Research Experience & Responsibilities - Gastroenterology Fellowship

Clinical research is a requirement for all GI fellows. This research may take the form of retrospective chart reviews or short prospective studies. Case reports are also encouraged. It is our goal for each fellow to present his/her work at national meetings and submit manuscripts for publication in peer review journals. In order to accomplish this goal, training programs aim to provide gastroenterology fellows with the time, resources, supervision and guidance to engage in research during the three-year training program. By design, this mandate has been left flexible with the recognition that gastroenterology fellows are likely to pursue a variety of career paths upon completion of training.

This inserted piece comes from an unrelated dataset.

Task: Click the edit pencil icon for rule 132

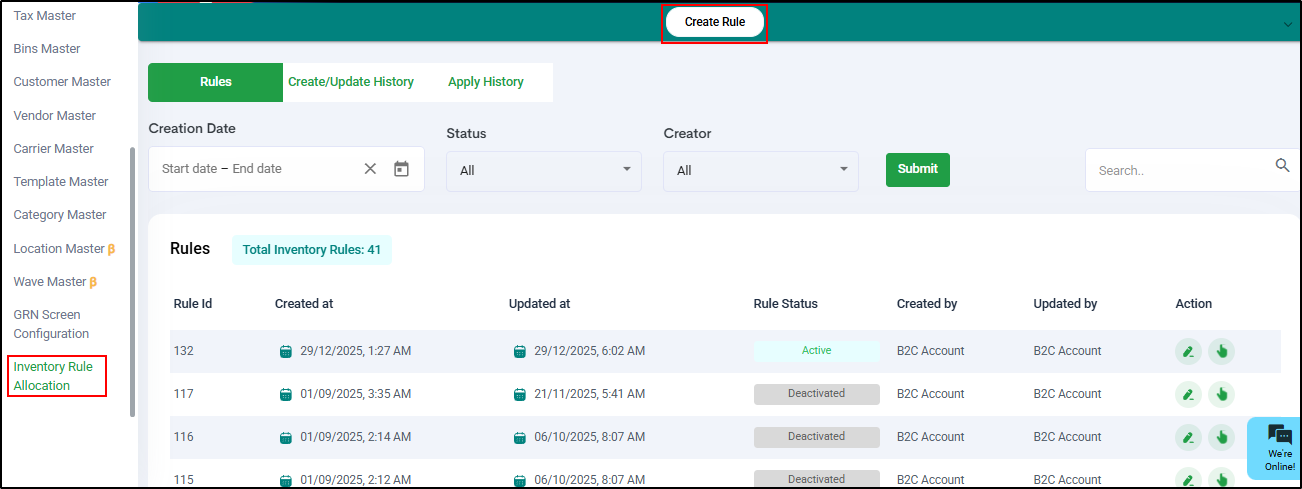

  1. In line with the gastroenterology training program guidelines, fellows will have approximately six months or 15% of their time available for clinical research. The equivalent of one month's time will be available in the first year, two month's time in the second year and three month's time in the third year of fellowship. Because the collection of data for the kinds of studies best performed at Lahey Clinic will not be laboratory based, this time will not and should not be "block time". This 15% of the time will be accounted for as months assigned to "nutrition" where fellows will be expected to spend one-third of their time on nutrition and two-thirds of their time on research; "motility" where fellows will be expected to spend 50% of their time on motility and 50% on research; "endoscopy" where fellows will be expected to spend 60-70% of their time on endoscopy and 30-40% of their time on research, etc. The exact blocking of this time will be refined over the next several months.

  2. First year fellows will be expected to identify a project and mentor by approximately March for a significant chart review of "retrospective/prospective" study. This will include asking a question that is clearly answerable within the time span and resources of our institution. This will allow fellows to ask information services to identify groups of patients with diseases to assure that the clinical material can be identified adequately.

  3. During the second year, fellows will have the equivalent of two months to assemble data that will have been garnered over the previous year. This time can be utilized to create a computer database, perform the necessary chart reviews, contact the patients and get follow-up data, etc.

  4. During the third year, three months will be available to complete studies for presentation at national meetings and publication.

    In addition, it is expected that all fellows will have the opportunity to assemble one or more case reports garnered during their clinical rotations and be able to work on these studies during their "protected time".

    In order to establish benchmarks for this process, first year fellows will be asked to present, in noon conference, a draft of their clinical questions, proposed methods and approach to answering these questions in the March-April time frame. Second year fellows will be asked to present an update of their projects during a noon conference, also around March-April. Third year fellows will be asked to present works in progress in the fall of their third year. this program will be established incrementally beginning with the first-year fellows in this academic year.

    The entire gastroenterology staff looks forward to the launching of this program. In the past such programs have enriched the entire academic and intellectual life of the Gastroenterology Department.